Stated exercise: Write the next part of the passage on MBA application essays, picking up after its last sentence.

In writing the essay, go into sufficient detail to bring the events to life, but do not stop there. Discuss why you consider this a substantial achievement, why you take pride in it, and what you learned from it. Did you change and grow as a result? Did you find that you approached other matters differently afterwards?

The admissions committee will read this for more than a brief description of the items you list on your data sheet. It will want to learn more about these accomplishments and more about the private you, if you discuss significant accomplishments of a personal nature here. It will want to know what motivates you and what you value. It will also want to see how you have developed as a person and as a professional.

ADVANTAGES OF THIS APPROACH

This question gives you a lot of latitude, as our criteria suggest. Using it to show more of the real you will help you avoid the usual problems people create for themselves in this essay. You do not want to restate the facts you have already listed on your data sheet; you want to show you have been ready to face challenges, determined to overcome obstacles, and able to accomplish things that mattered to you. The essays in Part IV suggest a limitless number of potential topics; the excerpted essays were successful because they revealed their authors’ characters while explaining the personal importance of their achievements.

QUESTION: DESCRIBE A CREATIVE SOLUTION YOU’VE DEVISED TO A PROBLEM

WHY THE QUESTION IS ASKED

Because of the rapid change of business practices in the modern economy, MBA programs are naturally concerned about the creativity of their candidates. This is particularly true in an era when many business school students intend to find “the next big thing”—the next great idea for a business—in order to launch their own firms as soon as possible after business school. By asking this question, schools signal that they particularly desire a certain type of applicant. This question is also a means for determining to what extent candidates have performed above and beyond the requirements of their jobs and thus are the stars that schools have always sought.

THE TYPICAL APPLICANT

The typical applicant tells a story about a solution to a problem without showing that the solution was in any way creative. For example, she explains how she tackled an impending deadline by dividing up project tasks among the individuals on a team according to their talents and interests. Although this represents a solution to a problem, it is a stunningly ordinary one. There is nothing creative or even inspired about it.

Listed records:

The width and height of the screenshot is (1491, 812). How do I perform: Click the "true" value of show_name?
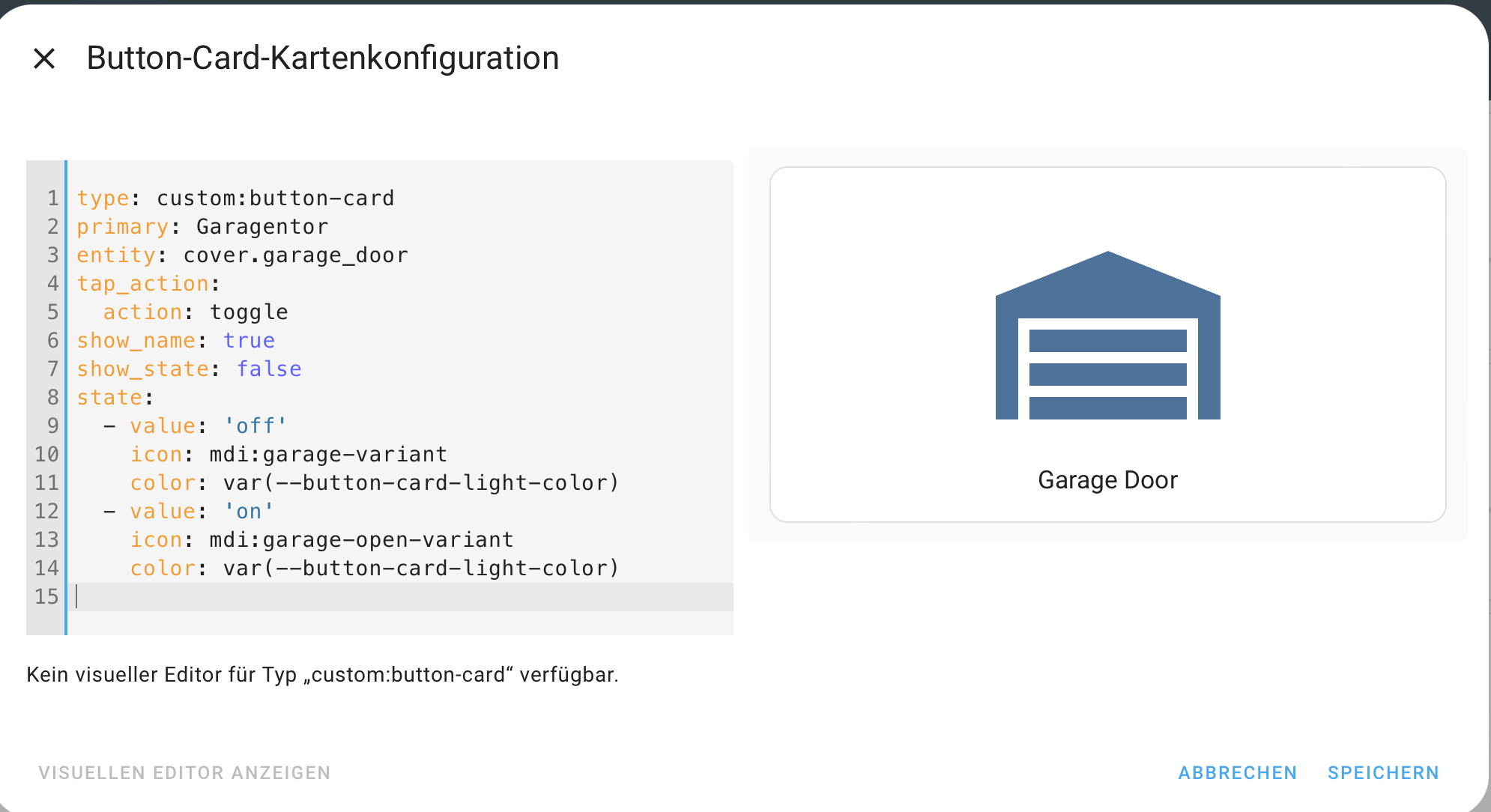pyautogui.click(x=249, y=341)
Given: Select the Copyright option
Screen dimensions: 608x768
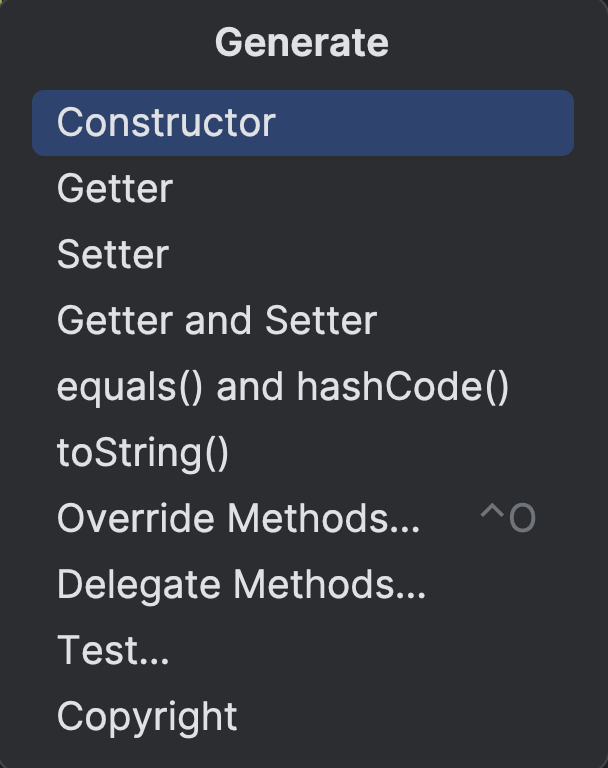Looking at the screenshot, I should coord(147,717).
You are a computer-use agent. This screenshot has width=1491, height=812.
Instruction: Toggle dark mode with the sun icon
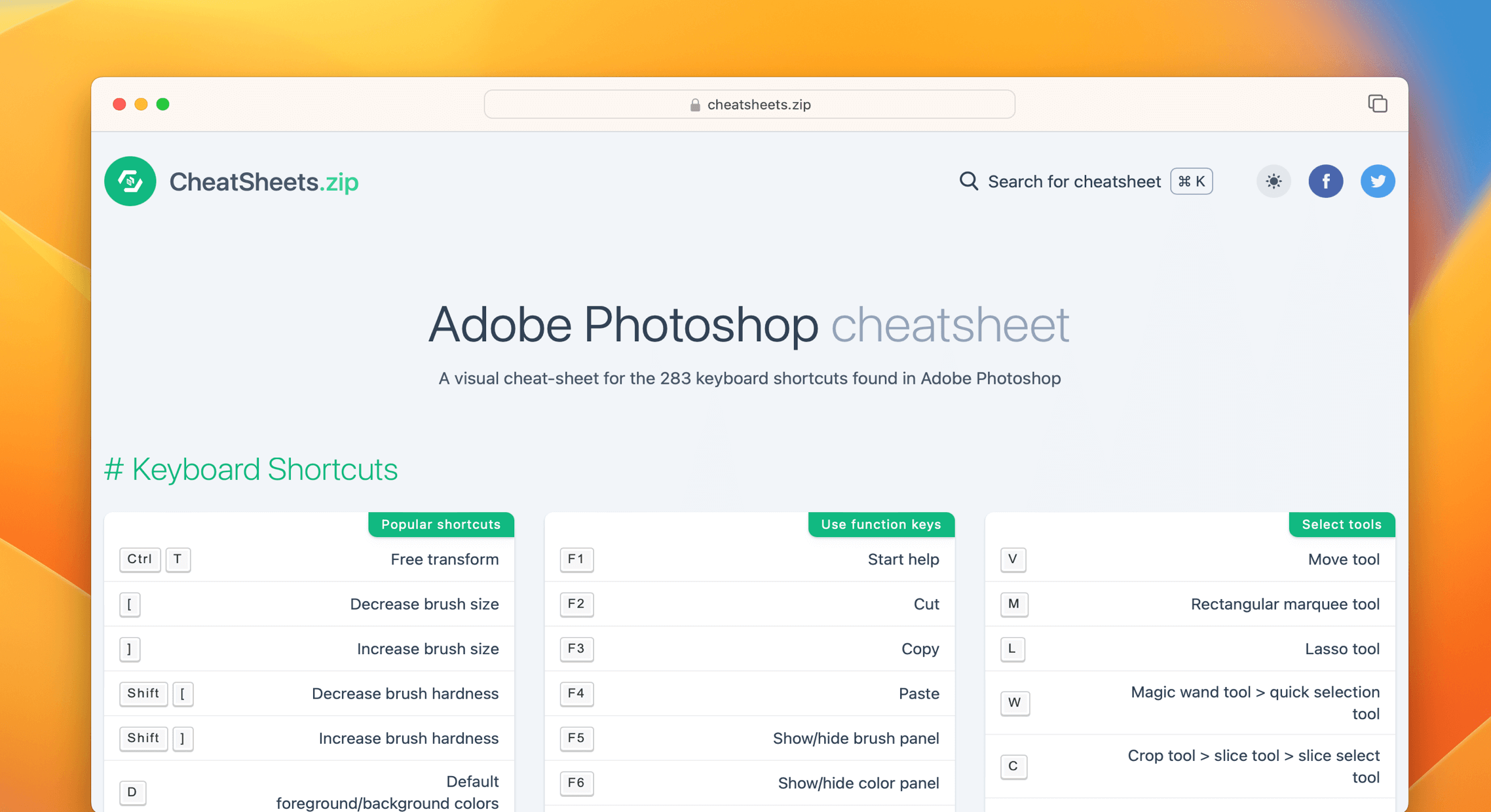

The answer:
Still other applicants focus only on the “creative” part of the question, and do not bother to illustrate that this creativity has solved a problem. One applicant, for instance, wrote an essay about his poetry writing.

A BETTER APPROACH

It is obviously necessary to actually answer the question—to show that a creative approach in fact solved a problem. But do not stop there.

Describe the nature of the problem; show that it was indeed a difficult one to crack. Show also that obvious approaches would not have been successful. In so doing, you show that you have tried to turn the problem around and looked at it from every angle, thereby showing good problem- solving skills—and also showing that you did not just get lucky in eventually finding a creative solution. The creative solution will look all the more impressive when set in this context.

After describing the solution you found, be sure to show the impact your solution had. Business schools want to have creative people, it is true, but even more they want creative people who have a major impact upon their environments.

Consider the fellow working for a hair products firm that sells a permanent-wave product that is much less harmful to hair than other permanent waves are, but which faces marketing problems because it is considered to have relatively little holding power. Others in the firm considered trying

to convince the market that this product had sufficient holding power by mounting major marketing efforts. This fellow, on the other hand, decided that the most effective way to tackle the problem was to build a machine that measured the shape stability of hair, thereby allowing the firm’s product to be compared scientifically against the other products. The result—that it was 80 percent as effective (with dramatically less damage to the hair)—convinced hair salons of its value. This is an extreme example; it is not necessary to have devised a new machine (and received a patent for it) to look like a creative problem-solver. Utilizing a new distribution channel, finding a new way to get the data to resolve an issue, or applying a new analytical technique could all qualify.

ADVANTAGES OF THIS APPROACH

Discussing a truly creative solution demonstrates that you will fit well in the more forward-thinking parts of modern business (and business schools). It also suggests that you challenge yourself to approach problems from a variety of perspectives. Possessing such an open mind makes you a good collaborator on team projects. Showing, too, that you have had a substantial impact via your creative approach marks you as more than a dreamer—it shows you to be someone whose creativity and other attributes are harnessed to being productive.

QUESTION: DESCRIBE A RISK THAT YOU HAVE TAKEN AND ITS OUTCOME

WHY THE QUESTION IS ASKED

As with so many other questions, one function of those about risk-taking is to signal the type of candidate the school wants. In this case, it signals that the school wants people who are not afraid to take a risk. The school recognizes that those who have never taken a risk are very unlikely to do what is necessary to achieve something stunning. For example, the person who runs for president or prime minister risks the embarrassment of being beaten terribly and, perhaps, of losing a safe seat in Congress, Parliament, or Assembly. The person who founds a business risks bankruptcy.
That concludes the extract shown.